«Туда»: от «тутэйшых – к нации»
Автор вдумчиво и тщательно фиксирует соображения, свидетельствующие как в поддержку, так и в опровержение национально-государственного оптимизма применительно к суверенному будущему нашей страны.
Итак, что нас может обнадеживать?
«Главным доказательством [возможного оптимизма] является… [нечто] – не из области субстрата (плоти и крови), а из сферы духа – самосознания и культуры: мы осознаем себя, не русскими, а белорусами» (с. 16).
Хотя не все так просто с готовностью отстаивать собственную самостоятельность любой ценой: наших соотечественников издревле характеризует «отсутствие (или весьма слабое развитие) свойственного другим восточно-славянским праэтносам стремления к территориальной экспансии и нежелание покидать пределы своей земли, что подтверждается практически полным отсутствием у прабелорусского населения оригинального богатырско-героического эпоса» (с. 20). Дискуссионный и перессоривший многих национальных подвижников вопрос о существовании некоей (пра)белорусской нации в ВКЛ решается автором так:
За этот тезис – правовое наполнение понятия нации, а именно – феномен гражданства, без которого нация невозможна: самосознание литвинов имело, главным образом, государственно-политический, а не этнический… характер.
За свидетельствует язык документации, – и что еще более важно – наличие конституции (Статутов).
За – наличие политонима «литвины»… не следует путать его с современным этнонимом «литовцы» […]
За – полиэтнический состав ВКЛ, ибо нация чрезвычайно редко возникает из однородного этнического материала…
Против – то, что гражданскими правами (т.е. правами представителя нации) в ВКЛ обладали далеко не все (большинство населения даже и не подозревало о существовании таких прав)…
Против – то, что политоним «литвины» (и соответствующий тип самосознания) был распространен только в верхушке социума, этноним же «белорусы» не сложился еще долгое время…
Против и то, что критерий конфессии – во многом потерявший остроту сейчас, но важный в историческом становлении наций, долгое время оставался «размытым», несмотря на православие большинства населения […]
Главное против… не фактологическое, а научно-теоретическое.
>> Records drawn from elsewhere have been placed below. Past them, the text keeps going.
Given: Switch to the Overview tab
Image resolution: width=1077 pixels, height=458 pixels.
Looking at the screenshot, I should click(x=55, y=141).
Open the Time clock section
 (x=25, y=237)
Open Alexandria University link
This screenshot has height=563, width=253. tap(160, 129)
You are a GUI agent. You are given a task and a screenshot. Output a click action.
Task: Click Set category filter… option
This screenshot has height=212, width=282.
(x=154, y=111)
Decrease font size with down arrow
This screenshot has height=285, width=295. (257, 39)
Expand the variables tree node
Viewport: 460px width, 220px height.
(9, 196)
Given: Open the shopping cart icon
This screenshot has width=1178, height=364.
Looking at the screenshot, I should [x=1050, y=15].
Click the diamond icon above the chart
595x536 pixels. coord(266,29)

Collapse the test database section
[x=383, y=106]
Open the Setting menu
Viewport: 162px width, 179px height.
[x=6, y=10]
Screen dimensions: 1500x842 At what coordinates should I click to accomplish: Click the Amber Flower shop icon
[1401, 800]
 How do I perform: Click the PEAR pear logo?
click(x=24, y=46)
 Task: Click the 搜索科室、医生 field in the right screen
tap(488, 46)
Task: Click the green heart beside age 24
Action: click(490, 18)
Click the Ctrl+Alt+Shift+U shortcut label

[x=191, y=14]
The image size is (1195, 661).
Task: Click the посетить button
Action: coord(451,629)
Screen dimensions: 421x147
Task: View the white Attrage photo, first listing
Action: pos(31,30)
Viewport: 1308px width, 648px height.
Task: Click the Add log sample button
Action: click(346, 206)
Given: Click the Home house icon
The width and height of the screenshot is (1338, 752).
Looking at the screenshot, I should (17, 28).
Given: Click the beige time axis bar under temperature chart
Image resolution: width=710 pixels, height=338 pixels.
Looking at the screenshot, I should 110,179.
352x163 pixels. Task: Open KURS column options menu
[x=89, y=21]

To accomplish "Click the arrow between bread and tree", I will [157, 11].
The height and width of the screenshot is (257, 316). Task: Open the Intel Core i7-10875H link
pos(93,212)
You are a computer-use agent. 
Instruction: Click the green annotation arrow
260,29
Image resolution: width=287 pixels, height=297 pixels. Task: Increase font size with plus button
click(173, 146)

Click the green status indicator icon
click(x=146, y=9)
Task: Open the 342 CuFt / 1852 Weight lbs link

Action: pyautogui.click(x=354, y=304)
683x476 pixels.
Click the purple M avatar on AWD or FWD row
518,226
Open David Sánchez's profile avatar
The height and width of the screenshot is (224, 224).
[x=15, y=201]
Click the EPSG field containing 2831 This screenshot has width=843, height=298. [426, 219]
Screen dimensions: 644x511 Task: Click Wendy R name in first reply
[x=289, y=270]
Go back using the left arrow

Все большее число исследователей… склоняется к мысли о том, что понятие «нация» применимо к общностям людей, лишь начиная с конца XVIII века (с. 22 – 24).
Но вовсе не все настолько не определено и не однозначно: в начале XVII века «самоназвание белорусцы и представление об особой земле – Белой Руси – существуют уже не только для внутреннего потребления: они распространились и за пределы Речи Посполитой… Для самосознания любой общности значимо не просто осознание собственной особости, но и признание такой отличительности со стороны других» (с. 36 – 37).
При этом «тогдашние белорусцы и сегодняшние белорусы – далеко не одно и то же. Однако именно этому самоназванию суждено было превратиться в этноним, а затем и в название национального сообщества» (с. 37).
Здесь имеет смысл вспомнить идею живого классика белорусской философии В. Акудовича, которая звучит так: «… пространство, теперь обозначаемое этнонимом Беларусь, сакрально востребовано, а значит и дальше не станет пассивно ждать для себя хоть какого-нибудь местечка в будущем, а будет требовать и занимать его сама для себя» («Код адсутнасцi»).
Ю. Чернявская оборачивает близкую мысль следующим образом: для самосознания белорусов «оставалось цельным во все времена»:
«1) этнический самообраз (комплекс представлений о типичном белорусе, его характере, ценностях и антиценностях); 2) менталитет, подспудно диктующий выбор сценариев и стратегий поведения; 3) этос – особая конфигурация, увязывающая ценности, сценарии, практики, элементы культуры и прочее в одно своеобразное целое» (с. 448).